Randall Woodfield is the 1-5 Killer, he is currently still serving his multiple life sentences in Oregon for the crimes he committed in the early 80’s where he traveled from Washington, to Oregon, and even California sexually assaulting dozens of women, and is convicted of killing at least five (it’s more, but he wasn’t ever extradited to California to stand trial for the crimes he’s accused of killing there). Rule uses an almost clinical detachment that she’s developed for describing what the victims underwent, and also what the killer was thinking, or why certain actions became their MO across all their crimes, and even what the police and detectives were doing in order to build their case. If you are squeamish when it comes to sexually based crimes, this may be a hard read for you as Rule does not skim over those details, and in fact, perhaps gets a bit too redundant in detailing the crimes against these women. The crimes remain the same, but the victims change, and while those victims deserve to have their stories told, it can be hard to read those scenarios multiple times. When Rule first began detailing how Woodfield always seemed to be a step ahead of the police who were not looking at crimes committed outside their own counties, it was full of tension around “when will they catch this guy?
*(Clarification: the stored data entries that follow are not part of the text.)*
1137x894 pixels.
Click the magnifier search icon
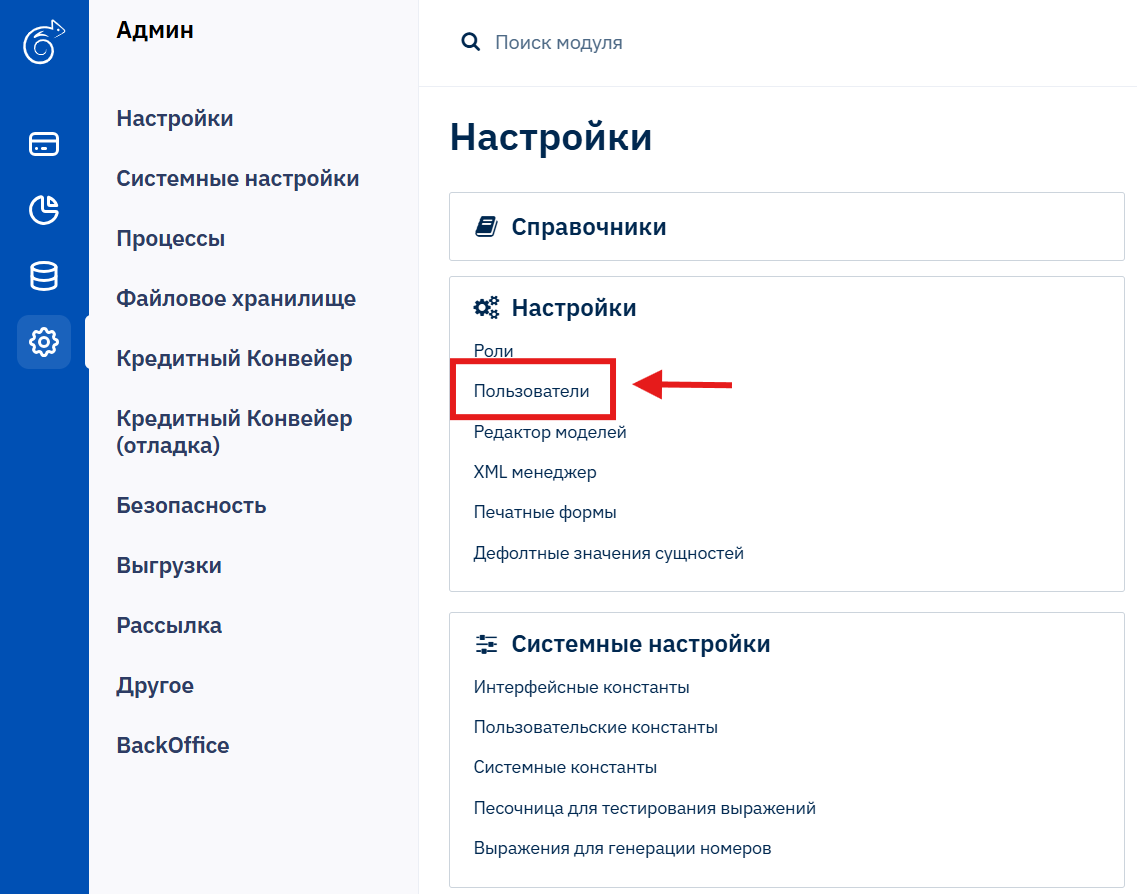pos(470,42)
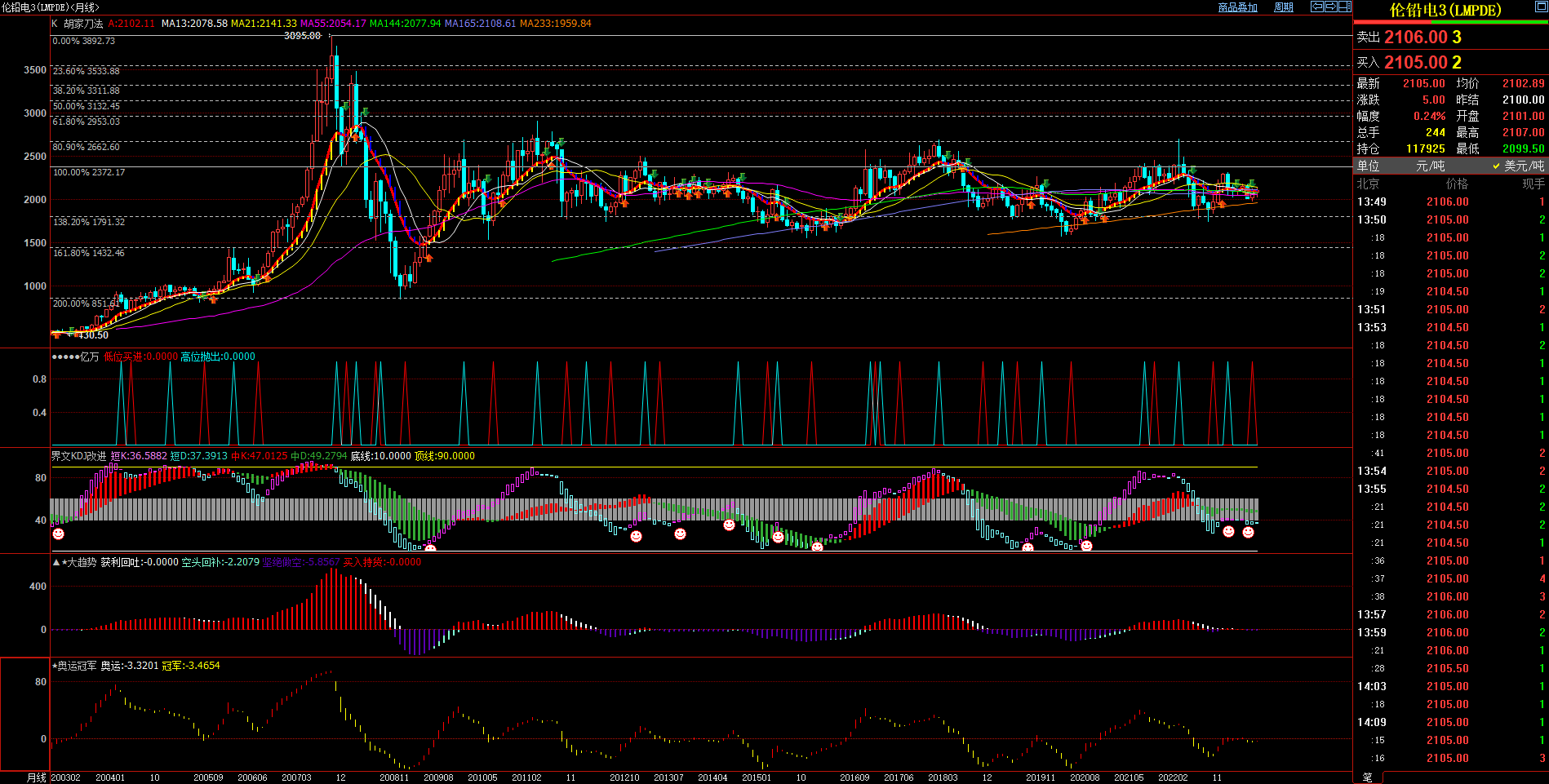Image resolution: width=1549 pixels, height=784 pixels.
Task: Select the 元/吨 unit option
Action: pos(1430,166)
How could they not put that on his record?” But even that started to repeat itself so much that the tension was lost and the clinical nature of Rule’s writing style made me feel like I was reading police notes rather than a kind of investigative journalism that some of these True Crime authors have mastered. Even though this book was very short all things considered, it still could have been cut down, or could have focused more on the trials afterward. I get that Rule wrote this not long after the crimes were committed and the trial ended, but even so.
Woodfield is one of those killers that people haven’t heard much about, as his crimes were so similar to Bundy’s—very sexually motivated against pretty women that he’d often pick while driving—and both operated in the same general area around the same time. It was fascinating to see the similarities these two men shared and it just makes me really want to find or do some sort of case study on WTF was happening in the Pacific Northwest during the 70’s-80’s where there were all these insane serial killers just running around. I also really appreciated that Rule kept the victims front and center so they were never forgotten in favor of sensationalizing this terrible human. Still, given the clinical repetition, the book became a bit too dry for my personal tastes, which is why I’m giving it 3.5 stars, but will definitely be reading more of Ann Rule’s books!